[Opening GIVEN DATA section]

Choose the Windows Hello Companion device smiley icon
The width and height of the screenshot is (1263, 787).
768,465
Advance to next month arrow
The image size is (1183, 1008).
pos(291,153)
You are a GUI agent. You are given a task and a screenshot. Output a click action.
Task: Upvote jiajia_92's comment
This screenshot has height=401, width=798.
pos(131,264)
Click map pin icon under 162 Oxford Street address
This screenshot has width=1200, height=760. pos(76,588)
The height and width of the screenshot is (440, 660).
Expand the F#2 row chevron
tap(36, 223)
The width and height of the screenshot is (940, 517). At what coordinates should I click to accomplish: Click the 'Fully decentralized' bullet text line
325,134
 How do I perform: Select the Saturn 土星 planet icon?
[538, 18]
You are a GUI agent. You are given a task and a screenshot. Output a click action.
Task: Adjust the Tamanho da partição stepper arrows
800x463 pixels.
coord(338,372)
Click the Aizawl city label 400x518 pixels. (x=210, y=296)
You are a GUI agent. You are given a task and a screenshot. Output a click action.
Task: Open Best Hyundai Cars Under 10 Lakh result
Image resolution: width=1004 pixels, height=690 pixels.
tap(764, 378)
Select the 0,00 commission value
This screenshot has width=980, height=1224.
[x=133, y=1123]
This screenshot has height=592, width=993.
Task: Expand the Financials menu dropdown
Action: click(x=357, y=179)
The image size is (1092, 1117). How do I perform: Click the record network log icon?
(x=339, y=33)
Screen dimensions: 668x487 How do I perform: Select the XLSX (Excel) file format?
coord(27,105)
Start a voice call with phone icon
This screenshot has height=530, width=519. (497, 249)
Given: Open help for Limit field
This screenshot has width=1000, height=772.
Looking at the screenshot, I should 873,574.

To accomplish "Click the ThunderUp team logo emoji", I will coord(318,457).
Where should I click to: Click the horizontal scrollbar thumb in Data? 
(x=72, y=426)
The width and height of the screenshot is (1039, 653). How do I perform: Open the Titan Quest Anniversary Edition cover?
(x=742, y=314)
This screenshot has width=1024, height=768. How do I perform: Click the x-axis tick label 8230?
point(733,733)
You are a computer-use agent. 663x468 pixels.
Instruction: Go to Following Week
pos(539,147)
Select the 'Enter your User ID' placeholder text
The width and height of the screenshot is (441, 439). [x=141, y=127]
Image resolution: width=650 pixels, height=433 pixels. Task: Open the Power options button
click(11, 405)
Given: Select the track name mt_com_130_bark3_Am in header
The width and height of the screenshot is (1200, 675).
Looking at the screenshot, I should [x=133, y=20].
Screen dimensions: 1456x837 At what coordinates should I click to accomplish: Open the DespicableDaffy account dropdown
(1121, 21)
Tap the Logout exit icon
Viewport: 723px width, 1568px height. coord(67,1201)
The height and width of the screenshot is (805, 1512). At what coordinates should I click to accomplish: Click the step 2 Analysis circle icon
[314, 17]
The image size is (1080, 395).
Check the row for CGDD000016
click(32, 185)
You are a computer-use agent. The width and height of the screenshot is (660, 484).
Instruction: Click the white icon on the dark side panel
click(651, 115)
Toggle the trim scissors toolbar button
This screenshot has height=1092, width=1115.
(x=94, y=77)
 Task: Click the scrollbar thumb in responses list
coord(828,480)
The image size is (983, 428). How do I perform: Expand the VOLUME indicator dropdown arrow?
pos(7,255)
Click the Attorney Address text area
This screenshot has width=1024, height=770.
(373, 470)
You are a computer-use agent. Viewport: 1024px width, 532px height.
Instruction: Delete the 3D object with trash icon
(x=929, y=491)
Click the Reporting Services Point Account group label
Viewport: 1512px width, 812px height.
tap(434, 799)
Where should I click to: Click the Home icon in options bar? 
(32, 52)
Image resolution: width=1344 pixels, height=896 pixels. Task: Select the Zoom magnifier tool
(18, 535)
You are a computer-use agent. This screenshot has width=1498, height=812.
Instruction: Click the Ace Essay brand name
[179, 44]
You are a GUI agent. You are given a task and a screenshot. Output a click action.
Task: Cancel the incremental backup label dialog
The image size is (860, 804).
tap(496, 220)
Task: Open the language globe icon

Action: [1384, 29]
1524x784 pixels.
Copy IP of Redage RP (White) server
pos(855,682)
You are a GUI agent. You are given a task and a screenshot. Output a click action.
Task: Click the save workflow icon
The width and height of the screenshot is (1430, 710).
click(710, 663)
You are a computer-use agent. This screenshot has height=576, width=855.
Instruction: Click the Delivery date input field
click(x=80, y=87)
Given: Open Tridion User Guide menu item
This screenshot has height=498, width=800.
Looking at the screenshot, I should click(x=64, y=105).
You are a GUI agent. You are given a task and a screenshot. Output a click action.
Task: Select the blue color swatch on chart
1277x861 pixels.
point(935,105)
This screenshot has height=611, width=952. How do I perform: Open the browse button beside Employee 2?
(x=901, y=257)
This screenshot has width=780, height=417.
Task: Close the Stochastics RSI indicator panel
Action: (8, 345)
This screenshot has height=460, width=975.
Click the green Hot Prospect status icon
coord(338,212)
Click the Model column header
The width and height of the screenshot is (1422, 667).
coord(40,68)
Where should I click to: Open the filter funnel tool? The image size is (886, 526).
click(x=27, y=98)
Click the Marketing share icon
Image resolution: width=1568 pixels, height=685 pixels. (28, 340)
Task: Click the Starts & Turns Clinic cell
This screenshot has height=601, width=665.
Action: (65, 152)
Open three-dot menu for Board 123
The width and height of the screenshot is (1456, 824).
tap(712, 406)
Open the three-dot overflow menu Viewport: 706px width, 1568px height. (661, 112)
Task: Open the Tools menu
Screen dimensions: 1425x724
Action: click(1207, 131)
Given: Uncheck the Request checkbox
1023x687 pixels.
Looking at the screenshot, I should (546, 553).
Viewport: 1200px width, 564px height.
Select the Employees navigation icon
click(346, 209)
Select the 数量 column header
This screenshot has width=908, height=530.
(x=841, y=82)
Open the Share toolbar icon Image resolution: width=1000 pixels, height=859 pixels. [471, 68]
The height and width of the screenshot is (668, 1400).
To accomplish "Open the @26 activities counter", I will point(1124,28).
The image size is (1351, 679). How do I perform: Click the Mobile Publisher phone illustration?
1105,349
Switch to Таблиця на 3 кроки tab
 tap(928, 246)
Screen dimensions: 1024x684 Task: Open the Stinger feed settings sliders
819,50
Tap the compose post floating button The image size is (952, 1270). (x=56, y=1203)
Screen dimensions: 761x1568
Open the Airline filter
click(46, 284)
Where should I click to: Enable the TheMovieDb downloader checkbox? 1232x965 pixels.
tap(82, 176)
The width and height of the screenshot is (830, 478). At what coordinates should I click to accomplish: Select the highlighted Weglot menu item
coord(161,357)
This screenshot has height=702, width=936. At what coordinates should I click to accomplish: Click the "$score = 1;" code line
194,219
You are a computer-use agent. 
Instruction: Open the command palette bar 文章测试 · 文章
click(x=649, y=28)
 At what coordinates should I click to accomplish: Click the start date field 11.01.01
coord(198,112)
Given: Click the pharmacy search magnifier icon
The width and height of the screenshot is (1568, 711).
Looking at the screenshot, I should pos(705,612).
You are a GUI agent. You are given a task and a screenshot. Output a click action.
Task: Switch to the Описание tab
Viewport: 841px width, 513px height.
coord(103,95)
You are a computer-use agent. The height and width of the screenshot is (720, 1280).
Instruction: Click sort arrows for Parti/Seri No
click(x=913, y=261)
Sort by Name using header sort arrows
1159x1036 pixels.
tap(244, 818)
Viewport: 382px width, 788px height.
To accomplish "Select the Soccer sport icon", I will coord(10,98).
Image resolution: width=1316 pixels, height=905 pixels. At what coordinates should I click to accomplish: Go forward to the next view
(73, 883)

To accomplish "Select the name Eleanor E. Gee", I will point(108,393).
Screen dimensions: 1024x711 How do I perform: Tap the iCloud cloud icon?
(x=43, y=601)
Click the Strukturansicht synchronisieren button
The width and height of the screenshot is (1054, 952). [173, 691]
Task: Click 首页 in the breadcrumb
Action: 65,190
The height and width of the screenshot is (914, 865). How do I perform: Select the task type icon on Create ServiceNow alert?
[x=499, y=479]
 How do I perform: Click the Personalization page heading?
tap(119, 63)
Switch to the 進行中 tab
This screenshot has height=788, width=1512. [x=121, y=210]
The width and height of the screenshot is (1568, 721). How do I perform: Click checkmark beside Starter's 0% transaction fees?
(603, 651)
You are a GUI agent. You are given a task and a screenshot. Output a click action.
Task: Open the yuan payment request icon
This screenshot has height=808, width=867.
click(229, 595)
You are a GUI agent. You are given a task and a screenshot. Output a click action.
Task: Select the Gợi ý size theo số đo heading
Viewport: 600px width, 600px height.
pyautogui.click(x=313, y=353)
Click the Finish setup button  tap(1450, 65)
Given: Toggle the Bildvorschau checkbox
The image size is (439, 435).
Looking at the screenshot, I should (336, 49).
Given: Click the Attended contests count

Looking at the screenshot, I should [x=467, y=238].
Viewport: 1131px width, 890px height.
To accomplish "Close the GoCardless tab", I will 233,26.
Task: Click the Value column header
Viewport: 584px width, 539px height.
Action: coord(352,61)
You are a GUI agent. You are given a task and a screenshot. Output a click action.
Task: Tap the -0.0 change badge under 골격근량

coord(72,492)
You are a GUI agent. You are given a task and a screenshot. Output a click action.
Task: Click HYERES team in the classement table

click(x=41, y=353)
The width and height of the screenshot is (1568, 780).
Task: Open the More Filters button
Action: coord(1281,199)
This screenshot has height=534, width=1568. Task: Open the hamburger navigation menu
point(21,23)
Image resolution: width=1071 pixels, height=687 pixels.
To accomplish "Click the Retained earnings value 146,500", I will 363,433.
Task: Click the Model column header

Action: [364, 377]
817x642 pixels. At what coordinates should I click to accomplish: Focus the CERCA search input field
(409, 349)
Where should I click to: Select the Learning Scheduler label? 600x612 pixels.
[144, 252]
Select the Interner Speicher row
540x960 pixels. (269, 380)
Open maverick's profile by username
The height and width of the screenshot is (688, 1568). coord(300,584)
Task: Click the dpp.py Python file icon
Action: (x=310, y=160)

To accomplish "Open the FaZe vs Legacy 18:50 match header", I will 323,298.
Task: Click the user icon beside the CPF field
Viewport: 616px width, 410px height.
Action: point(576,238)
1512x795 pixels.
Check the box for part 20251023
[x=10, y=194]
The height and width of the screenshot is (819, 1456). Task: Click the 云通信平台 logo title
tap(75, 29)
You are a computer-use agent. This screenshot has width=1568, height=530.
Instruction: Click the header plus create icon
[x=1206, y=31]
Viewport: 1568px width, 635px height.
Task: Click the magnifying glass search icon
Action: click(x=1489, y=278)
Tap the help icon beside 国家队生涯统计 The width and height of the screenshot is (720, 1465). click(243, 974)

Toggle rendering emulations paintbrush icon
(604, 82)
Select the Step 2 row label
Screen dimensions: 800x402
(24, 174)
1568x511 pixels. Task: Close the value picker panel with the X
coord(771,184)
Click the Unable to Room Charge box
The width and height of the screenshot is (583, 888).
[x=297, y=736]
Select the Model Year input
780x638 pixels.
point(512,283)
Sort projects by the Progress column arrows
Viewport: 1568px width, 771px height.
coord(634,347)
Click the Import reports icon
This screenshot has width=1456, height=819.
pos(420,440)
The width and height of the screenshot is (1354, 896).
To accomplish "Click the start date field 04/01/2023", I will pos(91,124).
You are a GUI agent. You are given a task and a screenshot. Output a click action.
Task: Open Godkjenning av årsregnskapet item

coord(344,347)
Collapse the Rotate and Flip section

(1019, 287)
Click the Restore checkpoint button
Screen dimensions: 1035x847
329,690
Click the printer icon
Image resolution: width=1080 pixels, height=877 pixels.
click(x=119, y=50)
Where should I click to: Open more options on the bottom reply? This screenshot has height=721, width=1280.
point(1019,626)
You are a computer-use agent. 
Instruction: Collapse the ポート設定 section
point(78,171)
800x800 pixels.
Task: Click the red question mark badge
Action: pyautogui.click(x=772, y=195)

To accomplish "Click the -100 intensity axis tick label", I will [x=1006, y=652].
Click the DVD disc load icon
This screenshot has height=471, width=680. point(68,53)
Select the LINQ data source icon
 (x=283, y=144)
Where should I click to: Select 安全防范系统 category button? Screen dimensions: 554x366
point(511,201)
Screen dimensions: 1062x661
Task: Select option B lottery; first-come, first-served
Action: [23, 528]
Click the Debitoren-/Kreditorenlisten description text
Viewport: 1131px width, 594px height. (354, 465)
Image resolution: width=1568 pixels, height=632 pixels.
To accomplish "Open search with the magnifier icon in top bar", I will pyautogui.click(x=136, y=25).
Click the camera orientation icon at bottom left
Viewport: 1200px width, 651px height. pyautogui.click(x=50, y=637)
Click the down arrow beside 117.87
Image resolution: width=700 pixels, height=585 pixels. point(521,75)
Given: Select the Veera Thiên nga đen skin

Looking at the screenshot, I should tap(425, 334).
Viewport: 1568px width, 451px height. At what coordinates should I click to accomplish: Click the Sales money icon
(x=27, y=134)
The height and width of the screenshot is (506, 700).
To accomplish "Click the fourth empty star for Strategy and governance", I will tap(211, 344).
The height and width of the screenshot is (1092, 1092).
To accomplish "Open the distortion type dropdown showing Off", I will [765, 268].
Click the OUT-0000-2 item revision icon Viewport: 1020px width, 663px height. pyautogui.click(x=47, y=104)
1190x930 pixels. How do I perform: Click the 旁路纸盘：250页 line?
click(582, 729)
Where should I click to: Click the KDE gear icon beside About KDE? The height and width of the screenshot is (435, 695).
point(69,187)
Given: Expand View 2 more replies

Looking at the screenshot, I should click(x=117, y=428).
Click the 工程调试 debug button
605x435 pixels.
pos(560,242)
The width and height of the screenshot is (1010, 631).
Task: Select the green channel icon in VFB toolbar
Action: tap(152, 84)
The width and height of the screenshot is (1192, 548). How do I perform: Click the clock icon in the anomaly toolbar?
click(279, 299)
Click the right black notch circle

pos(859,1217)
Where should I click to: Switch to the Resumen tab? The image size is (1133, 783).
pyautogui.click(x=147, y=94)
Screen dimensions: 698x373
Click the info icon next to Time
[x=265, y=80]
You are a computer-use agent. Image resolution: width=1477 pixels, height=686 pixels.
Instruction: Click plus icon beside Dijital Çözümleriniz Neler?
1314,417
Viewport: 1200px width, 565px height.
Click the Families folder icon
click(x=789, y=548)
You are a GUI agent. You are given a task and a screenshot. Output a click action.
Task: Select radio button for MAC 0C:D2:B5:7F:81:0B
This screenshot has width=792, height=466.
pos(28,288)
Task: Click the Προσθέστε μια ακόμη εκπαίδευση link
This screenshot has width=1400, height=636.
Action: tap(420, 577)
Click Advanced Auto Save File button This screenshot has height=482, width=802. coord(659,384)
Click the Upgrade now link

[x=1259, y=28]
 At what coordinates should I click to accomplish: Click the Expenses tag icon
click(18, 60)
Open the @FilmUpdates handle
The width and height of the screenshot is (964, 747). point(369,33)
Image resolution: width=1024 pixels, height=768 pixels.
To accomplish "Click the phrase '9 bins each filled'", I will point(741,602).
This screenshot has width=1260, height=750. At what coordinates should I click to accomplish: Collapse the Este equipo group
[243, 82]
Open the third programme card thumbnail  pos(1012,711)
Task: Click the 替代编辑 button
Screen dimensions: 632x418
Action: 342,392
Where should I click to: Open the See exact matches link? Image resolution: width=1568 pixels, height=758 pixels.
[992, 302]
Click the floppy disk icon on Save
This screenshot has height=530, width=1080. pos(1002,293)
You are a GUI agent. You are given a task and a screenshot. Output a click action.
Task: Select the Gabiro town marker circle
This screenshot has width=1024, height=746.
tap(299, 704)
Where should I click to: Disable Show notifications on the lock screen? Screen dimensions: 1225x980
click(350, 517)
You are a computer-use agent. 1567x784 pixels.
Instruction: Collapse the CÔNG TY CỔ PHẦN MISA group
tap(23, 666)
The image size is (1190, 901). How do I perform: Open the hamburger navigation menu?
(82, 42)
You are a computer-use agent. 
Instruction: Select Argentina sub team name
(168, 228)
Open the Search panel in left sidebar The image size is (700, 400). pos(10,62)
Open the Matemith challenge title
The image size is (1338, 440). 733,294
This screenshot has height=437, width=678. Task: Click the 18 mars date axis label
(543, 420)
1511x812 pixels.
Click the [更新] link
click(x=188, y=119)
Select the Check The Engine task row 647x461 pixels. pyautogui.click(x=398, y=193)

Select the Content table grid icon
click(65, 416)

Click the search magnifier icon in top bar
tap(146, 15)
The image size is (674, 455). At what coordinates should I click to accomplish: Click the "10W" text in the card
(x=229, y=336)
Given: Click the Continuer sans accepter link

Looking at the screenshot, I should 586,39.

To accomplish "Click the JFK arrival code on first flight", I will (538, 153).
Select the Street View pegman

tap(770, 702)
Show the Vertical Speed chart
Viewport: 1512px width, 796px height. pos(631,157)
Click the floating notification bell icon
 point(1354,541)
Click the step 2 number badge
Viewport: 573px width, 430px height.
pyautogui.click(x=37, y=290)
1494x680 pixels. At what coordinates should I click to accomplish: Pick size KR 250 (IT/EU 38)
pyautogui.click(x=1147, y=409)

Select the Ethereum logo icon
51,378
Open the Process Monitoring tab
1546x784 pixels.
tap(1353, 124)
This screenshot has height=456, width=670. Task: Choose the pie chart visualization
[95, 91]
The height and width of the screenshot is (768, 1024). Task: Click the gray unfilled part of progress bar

[Closing GIVEN DATA section]

### THE TASK
Report back each line of the entries that holds the string "help".

### TASK OUTPUT
Given: Open help for Limit field
Tap the help icon beside 国家队生涯统计 The width and height of the screenshot is (720, 1465). click(243, 974)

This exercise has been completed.